Selection:
Disclosing Your Availability Policy |
Determining Funds Availability This guide is intended to help financial institutions comply with Regulation CC, Availability of Funds and Collection of Checks. This guide should not be interpreted as a comprehensive statement of the regulation. Rather, it is intended to give a broad overview of the regulation's requirements. The full regulation is available on the Government Printing Office's website. This guide highlights the following requirements of Regulation CC:
By highlighting the rules in these areas and giving examples illustrating application of the rules, this guide may answer your institution's questions about Regulation CC. Regulation CC requires that financial institutions provide customers who have a transaction account with disclosures stating when their funds will be available for withdrawal; many institutions use the model disclosure statements included in Regulation CC. You can monitor whether your disclosed policy reflects your practices by comparing specific instances of deposit transactions with your institution's disclosure statements to see if they are the same. If they are not, your institution must either change its practices or change its disclosure statements to reflect its practices. Verification should be done each time your institution's funds availability practices are changed. Remember, while you are confirming that your disclosure statements match your practices, you should also verify that your practices conform to the regulation.

Data records:

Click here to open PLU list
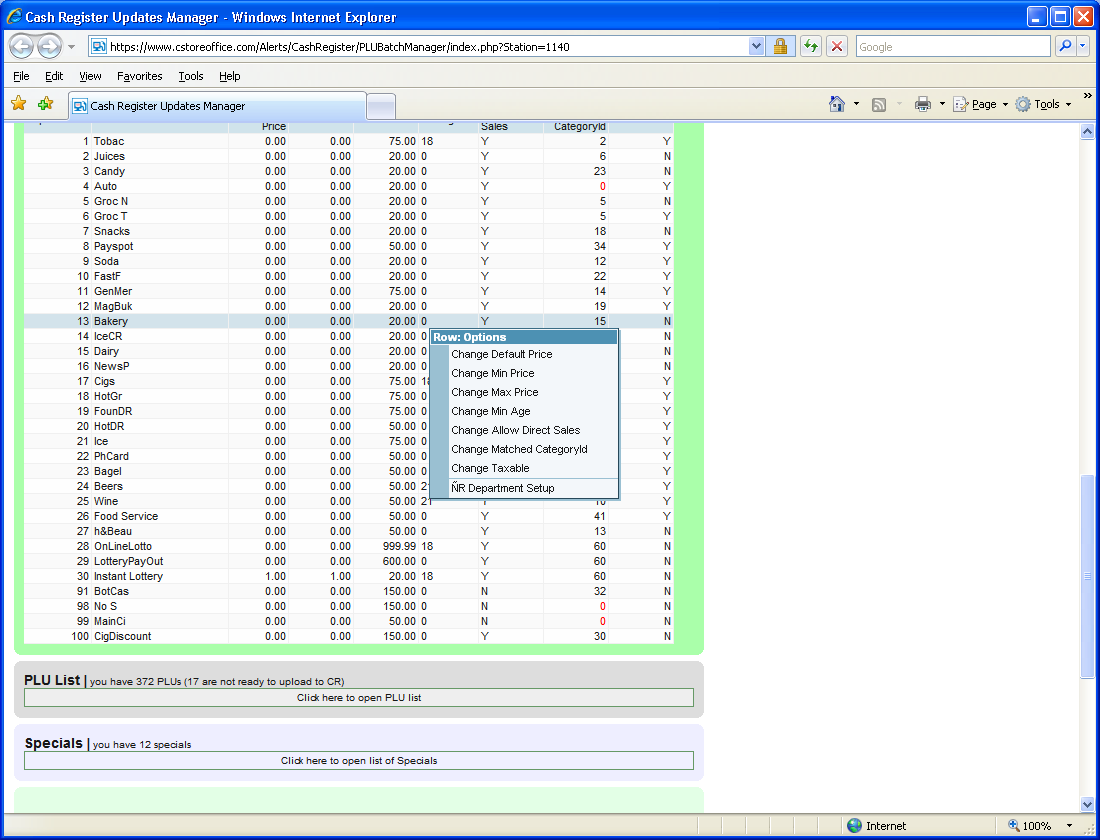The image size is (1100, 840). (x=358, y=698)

...

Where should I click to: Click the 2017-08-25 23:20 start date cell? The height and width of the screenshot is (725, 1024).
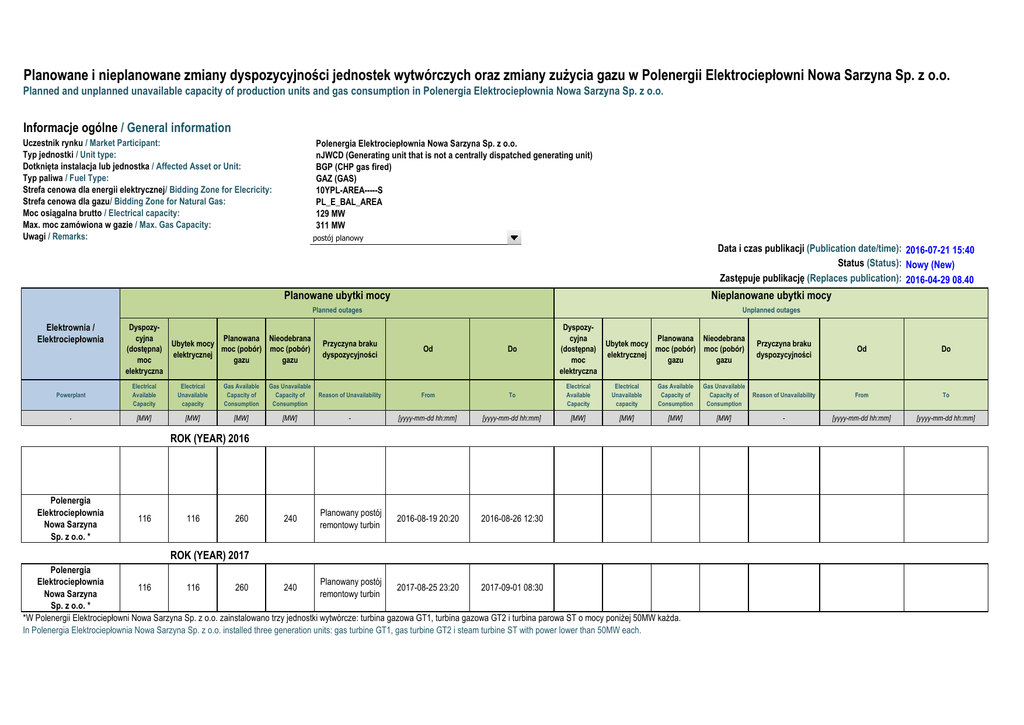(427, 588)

Problems:
(1) Where does the funds availability guide say the full regulation can be found?
(2) Write the next part of the funds availability guide, starting after its last sentence.
The lines have nothing to do with the funds availability guide.

Written responses:
(1) On the Government Printing Office's website.

(2)
Your institution is required to establish procedures to ensure that it complies with the requirements of Regulation CC and to provide a copy of these procedures to all employees who perform duties affected by the regulation. For example, employees who issue hold notices should be instructed on when to hold funds and how to notify customers that funds are being held. Your employees should also be instructed about providing availability disclosures. Such disclosures must be provided to customers before they open a new account. If the availability terms on an existing account are to be changed, a new disclosure should be provided to consumer customers 30 days before the change is implemented or, if the change will improve the availability of funds to the customer, no later than 30 days after the change becomes effective.
Your institution must post, in each location where employees accept consumer deposits, a notice of your availability policy pertaining to consumer accounts. The notice must specifically state the availability periods for the various types of deposits that may be made to consumer accounts. The notice need not be posted at each teller window, but it must be posted in a place where consumers seeking to make deposits are likely to see it before making their deposits. For example, the notice might be posted at the point where the line forms for teller service in the lobby. The notice is not required at drive-through teller windows or at night depository locations, but it is required at all automated teller machines.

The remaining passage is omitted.